▶ Exercise objective:
From the entries below, reproduce exactly the line containing "Select the Slide 1 thumbnail", the line containing "Instruction: Add video", and every line in between, with nothing added.

▶ Records for the exercise:
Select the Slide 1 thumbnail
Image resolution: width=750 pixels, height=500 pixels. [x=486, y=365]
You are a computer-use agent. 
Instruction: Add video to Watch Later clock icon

--

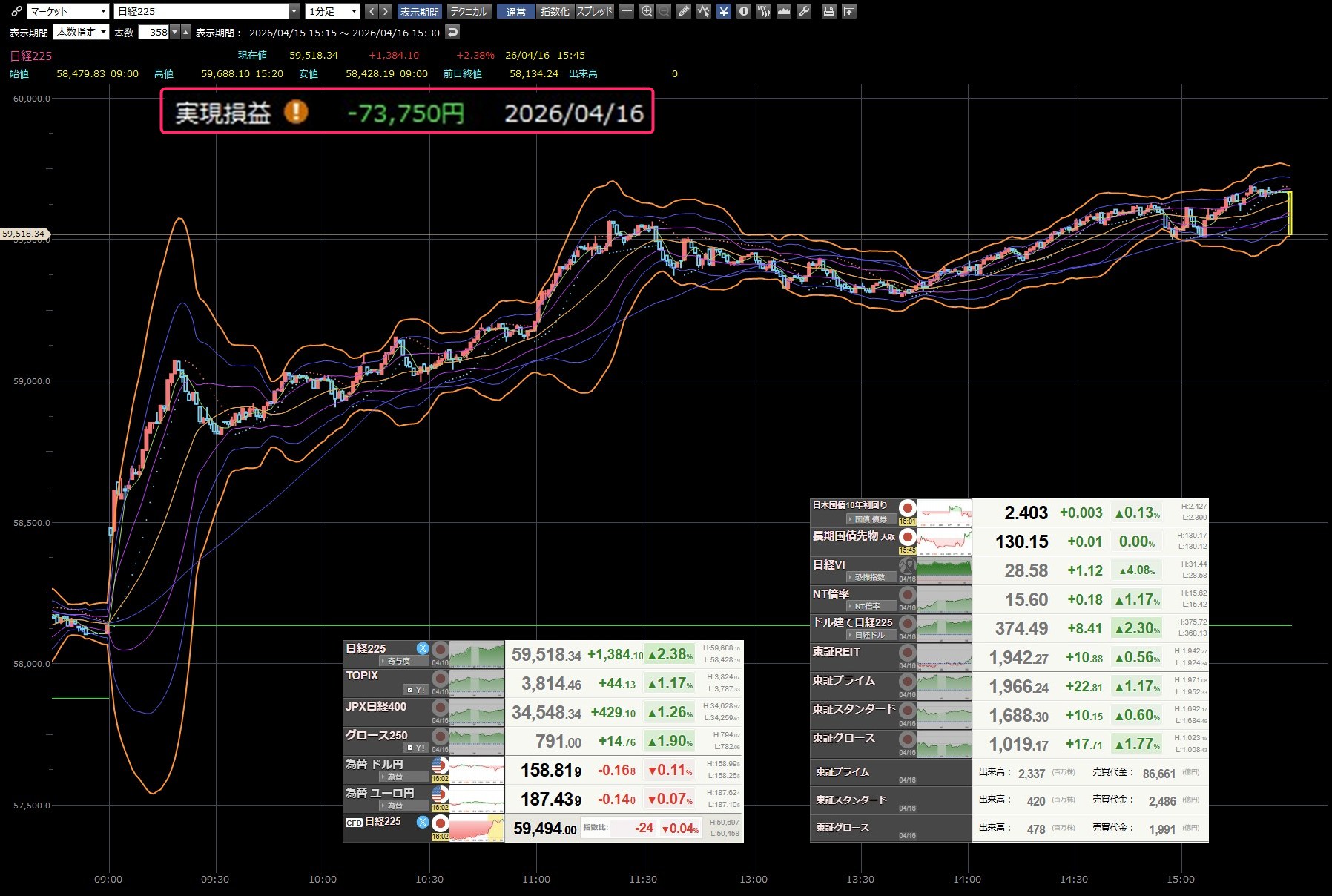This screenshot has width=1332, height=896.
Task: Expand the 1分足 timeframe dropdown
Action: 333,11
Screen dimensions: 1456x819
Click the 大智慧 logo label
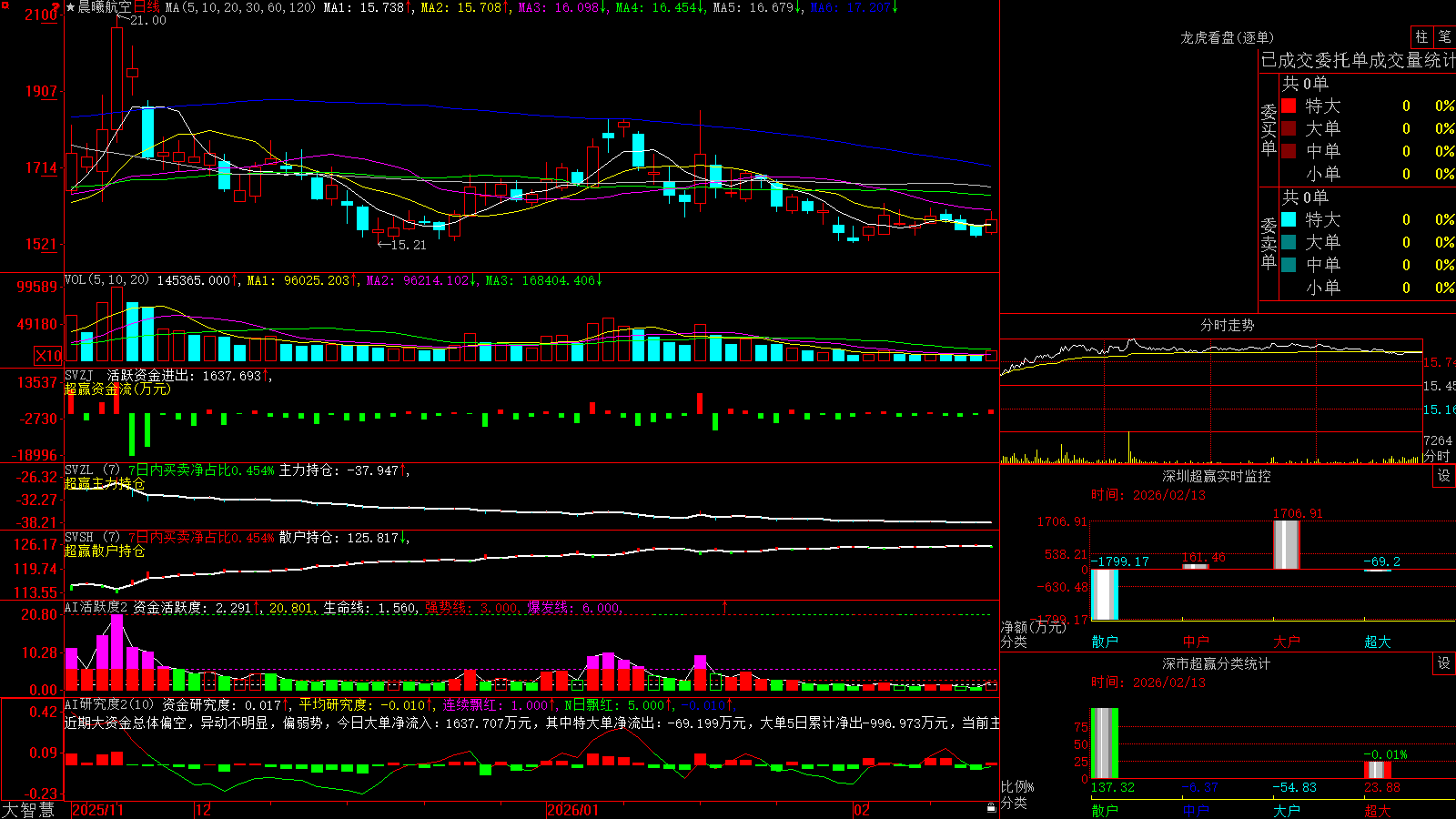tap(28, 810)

▶ Answer section:
Select the Slide 1 thumbnail
Image resolution: width=750 pixels, height=500 pixels. [x=486, y=365]
You are a computer-use agent. 
Instruction: Add video to Watch Later clock icon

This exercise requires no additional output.